Abstract Type : Oral presentation
Abstract Submission No.: A-0939
Abstract Topic : Basic Research
Gut Microbiome Remodeling Across CKD Etiologies Reveals Ecological Imbalance Signatures Linked to Kidney Injury
Minjie Fu1, Jung Hun Koh1, Sehoon Park1, Jangwook Lee3, Ji Eun Kim4, Hyunjeong Cho5, Ji In Park6, Dong Ki Kim1, Yon Su Kim1, Hajeong Lee1
1Department of Internal Medicine-Nephrology, Seoul National University Hospital, Korea, Republic of
2Department of Internal Medicine, Seoul National University College of Medicine, Korea, Republic of
3Department of Internal Medicine, Dongguk University Ilsan Hospital, Korea, Republic of
4Department of Internal Medicine, Korea University Guro Hospital, Korea, Republic of
5Department of Internal Medicine, Chungbuk National University Hospital, Korea, Republic of
6Department of Internal Medicine, Kangwon National University Hospital, Korea, Republic of
Case Study : Background: Gut microbiome dysbiosis has been implicated in chronic kidney disease (CKD), but findings remain inconsistent due to heterogeneous methodologies and patient populations. Etiology-specific microbial signatures across biopsy-confirmed CKD subtypes remain poorly characterized. We aimed to systematically characterize etiology- and severity-dependent gut microbiome remodeling in biopsy-confirmed CKD. Methods: A total of 435 CKD patients (45.1% male; age 49 [37.0–60.0] years) and 51 healthy donors (HD; 47.1% male; age 49 [37.5–56.0] years) were enrolled. Biopsy-confirmed CKD diagnoses included IgA nephropathy (IgAN, n=231), lupus nephritis (LN, n=12), diabetic nephropathy (DMN, n=56), minimal change disease (MCD, n=51), and membranous nephropathy (MN, n=85). Disease stage and severity were stratified by estimated glomerular filtration rate (eGFR). Additional clinical variables, including urine protein-to-creatinine ratio (UPCR), were collected. Shotgun metagenomic sequencing was conducted on stool samples to generate microbial taxonomic and functional profiles. Diversity analyses and multivariable association models were performed to identify microbial features associated with kidney function and other clinical variables. Results: Significant gut microbiome differences were observed across CKD etiologies and disease severity. Multiple taxa were associated with kidney function and disease etiology, with Eubacterium abundance consistently correlating with CKD subtype, severity, and progression (adjusted P < 0.05). A reduction in Prevotella was observed in most CKD subtypes.
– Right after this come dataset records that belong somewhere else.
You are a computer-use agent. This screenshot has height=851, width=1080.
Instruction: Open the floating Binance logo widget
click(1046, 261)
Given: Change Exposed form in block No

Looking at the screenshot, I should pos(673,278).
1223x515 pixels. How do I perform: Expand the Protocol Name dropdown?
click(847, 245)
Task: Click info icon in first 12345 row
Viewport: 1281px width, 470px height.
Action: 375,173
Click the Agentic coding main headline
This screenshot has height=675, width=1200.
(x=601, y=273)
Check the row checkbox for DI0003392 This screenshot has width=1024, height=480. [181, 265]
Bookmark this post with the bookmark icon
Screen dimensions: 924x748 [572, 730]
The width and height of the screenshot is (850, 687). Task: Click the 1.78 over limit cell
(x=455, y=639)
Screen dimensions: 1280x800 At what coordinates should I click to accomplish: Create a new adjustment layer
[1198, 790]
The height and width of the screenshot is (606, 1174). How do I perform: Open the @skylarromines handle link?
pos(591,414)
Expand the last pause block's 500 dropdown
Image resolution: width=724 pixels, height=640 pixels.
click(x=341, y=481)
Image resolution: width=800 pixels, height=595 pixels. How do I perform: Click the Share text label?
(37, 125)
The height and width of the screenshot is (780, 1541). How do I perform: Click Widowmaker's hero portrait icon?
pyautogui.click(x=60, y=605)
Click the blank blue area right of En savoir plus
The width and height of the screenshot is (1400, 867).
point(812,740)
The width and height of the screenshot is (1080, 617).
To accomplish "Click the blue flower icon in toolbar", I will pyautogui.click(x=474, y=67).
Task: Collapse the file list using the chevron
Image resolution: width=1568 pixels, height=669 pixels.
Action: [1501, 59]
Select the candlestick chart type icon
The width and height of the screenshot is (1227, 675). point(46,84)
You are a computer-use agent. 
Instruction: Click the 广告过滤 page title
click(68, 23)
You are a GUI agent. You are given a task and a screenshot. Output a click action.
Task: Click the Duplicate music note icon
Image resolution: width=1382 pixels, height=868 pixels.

Etiology-specific signatures were particularly evident in IgAN, which showed enrichment of sulfur-metabolizing and H2S-producing pathobionts including Bilophila and members of the Desulfovibrionaceae family. The microbial balance between Desulfovibrionaceae and Eubacterium, as well as between Eubacterium and Bacteroides, was consistently associated with UPCR. Preserved kidney function was associated with microbial pathways involved in amino acid and nucleotide metabolism, vitamin biosynthesis, the urea cycle, and central energy metabolism. Conclusions: These findings reveal etiology- and severity-dependent gut microbiome remodeling in biopsy-confirmed CKD, identifying Eubacterium-centered ecological imbalance as a candidate biomarker of kidney injury and disease progression independent of etiology.